External factors will exacerbate Kenya's economic crisis during Ruto's first 100 days and disappoint public expectations for immediate relief. In addition to domestic budgetary constraints, forces outside of Ruto's control — including the worst drought East Africa has seen in 40 years, along with the global economic downturn — will hamper the new president's ability to reinvigorate Kenya's ailing agricultural sector. Without rain, the country cannot supply its own food or sustain greater employment opportunities, which will eventually force the government to increase food imports at a high fiscal cost for the state. In addition, global supply chain bottlenecks, the energy crisis in Europe and tightening monetary policy in the West will continue to add pressure to global interest rates and weaken investor interest in ''at-risk'' emerging markets like Kenya. Against this backdrop, Ruto's planned investments in agriculture and unemployment have a very slim chance of alleviating the cost of living crisis in the next quarter, thereby failing to satisfy consumer demands. 

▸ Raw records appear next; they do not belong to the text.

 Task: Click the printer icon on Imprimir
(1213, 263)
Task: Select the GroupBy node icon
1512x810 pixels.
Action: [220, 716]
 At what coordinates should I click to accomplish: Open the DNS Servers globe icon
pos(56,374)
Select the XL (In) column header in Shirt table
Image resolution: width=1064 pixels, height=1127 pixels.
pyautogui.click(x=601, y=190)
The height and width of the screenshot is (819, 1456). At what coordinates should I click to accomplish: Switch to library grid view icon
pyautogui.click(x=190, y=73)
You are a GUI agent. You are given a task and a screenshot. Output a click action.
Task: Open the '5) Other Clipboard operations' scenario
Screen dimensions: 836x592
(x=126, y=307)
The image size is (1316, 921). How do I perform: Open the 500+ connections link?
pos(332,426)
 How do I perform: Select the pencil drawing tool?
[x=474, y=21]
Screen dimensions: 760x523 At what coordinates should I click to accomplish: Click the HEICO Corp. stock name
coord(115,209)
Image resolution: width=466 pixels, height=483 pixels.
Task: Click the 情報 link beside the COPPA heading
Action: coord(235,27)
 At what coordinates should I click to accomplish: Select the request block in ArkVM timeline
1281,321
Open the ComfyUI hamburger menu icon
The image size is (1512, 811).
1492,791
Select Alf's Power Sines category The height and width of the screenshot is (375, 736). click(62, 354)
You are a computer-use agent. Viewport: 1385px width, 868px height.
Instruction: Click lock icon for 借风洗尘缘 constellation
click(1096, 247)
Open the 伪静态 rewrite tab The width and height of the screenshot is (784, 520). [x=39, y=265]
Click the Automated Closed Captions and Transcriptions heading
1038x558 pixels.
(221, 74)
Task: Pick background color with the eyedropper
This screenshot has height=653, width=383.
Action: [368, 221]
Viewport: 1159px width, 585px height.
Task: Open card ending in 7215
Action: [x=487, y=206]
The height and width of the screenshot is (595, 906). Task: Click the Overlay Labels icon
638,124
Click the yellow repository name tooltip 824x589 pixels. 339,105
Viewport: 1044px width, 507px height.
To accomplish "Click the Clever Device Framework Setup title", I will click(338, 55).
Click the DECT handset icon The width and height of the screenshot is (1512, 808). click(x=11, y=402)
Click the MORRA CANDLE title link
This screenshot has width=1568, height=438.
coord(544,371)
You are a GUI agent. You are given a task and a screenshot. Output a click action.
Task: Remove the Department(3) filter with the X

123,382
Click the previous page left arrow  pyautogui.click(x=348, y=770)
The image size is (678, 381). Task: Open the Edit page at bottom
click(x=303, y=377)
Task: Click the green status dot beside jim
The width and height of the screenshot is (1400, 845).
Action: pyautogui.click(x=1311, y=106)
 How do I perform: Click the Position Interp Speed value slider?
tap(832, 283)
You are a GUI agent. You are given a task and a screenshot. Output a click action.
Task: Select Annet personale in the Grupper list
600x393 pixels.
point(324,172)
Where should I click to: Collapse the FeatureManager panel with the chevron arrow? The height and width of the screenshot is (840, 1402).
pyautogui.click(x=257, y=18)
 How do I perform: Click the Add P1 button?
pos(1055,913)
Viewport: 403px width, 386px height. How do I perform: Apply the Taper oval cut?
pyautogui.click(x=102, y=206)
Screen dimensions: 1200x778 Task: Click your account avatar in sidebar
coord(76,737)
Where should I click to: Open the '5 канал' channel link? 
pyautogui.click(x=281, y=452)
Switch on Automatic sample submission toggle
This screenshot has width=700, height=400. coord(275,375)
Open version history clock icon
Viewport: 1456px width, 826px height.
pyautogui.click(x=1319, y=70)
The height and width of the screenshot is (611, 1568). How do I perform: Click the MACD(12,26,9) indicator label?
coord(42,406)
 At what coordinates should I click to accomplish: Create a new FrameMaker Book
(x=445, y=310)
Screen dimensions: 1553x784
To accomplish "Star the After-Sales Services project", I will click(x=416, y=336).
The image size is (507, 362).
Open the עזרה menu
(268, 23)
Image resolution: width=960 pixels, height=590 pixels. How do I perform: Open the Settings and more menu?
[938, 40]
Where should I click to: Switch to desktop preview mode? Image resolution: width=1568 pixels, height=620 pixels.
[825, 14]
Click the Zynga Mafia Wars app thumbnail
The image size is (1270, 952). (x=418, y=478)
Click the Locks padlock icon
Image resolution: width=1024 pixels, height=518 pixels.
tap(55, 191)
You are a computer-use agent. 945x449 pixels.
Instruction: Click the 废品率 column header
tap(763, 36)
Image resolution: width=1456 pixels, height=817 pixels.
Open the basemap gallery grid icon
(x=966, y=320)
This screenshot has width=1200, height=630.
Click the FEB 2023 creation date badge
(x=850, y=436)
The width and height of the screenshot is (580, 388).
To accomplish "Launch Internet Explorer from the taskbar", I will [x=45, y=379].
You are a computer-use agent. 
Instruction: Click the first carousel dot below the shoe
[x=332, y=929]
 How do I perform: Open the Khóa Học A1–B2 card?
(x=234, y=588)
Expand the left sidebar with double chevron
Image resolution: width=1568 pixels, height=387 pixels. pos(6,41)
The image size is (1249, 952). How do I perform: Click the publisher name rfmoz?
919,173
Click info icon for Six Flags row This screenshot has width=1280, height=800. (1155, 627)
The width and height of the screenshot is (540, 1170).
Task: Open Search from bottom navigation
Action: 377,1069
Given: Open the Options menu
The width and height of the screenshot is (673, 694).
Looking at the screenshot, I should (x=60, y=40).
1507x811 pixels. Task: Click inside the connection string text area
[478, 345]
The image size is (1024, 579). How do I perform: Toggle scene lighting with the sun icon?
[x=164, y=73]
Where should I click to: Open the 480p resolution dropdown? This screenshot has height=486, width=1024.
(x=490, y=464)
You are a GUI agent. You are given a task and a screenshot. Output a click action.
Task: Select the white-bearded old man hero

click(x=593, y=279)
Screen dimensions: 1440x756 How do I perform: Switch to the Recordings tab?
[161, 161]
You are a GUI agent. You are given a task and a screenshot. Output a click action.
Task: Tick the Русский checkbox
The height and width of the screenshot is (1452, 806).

This will reduce political support for medium-term fiscal consolidation measures, increasing the risk of debt distress. Kenya's grim economic climate will leave Ruto with very little room for political maneuvering — limiting his ability to institute fiscal consolidation measures required by Kenya's ongoing program with the International Monetary Fund, like the removal of diesel and kerosene subsidies currently scheduled for October. In light of Kenya's high risk of debt distress, external creditors will probably take any deviation from the IMF program as a sign of heightened risk, likely resulting in increased yields on external credit that Kenya may need to issue in the coming months in order to cover its medium-term debt servicing costs, thereby further depressing the country's economic outlook. 

  • The ongoing East African drought in East Africa is exacerbating food shortages (and, in turn, price shocks) by depleting crop and livestock yields. The Kenyan Meteorological Services predicts that poor rainfall will reduce crop yields and livestock production for a third year in a row from September-December 2022.
  • Historically, fiscal consolidation measures like cutting fuel subsidies, pausing public wage increases and slashing food vouchers have prompted unrest in Kenya, at times spurring the government to reverse course.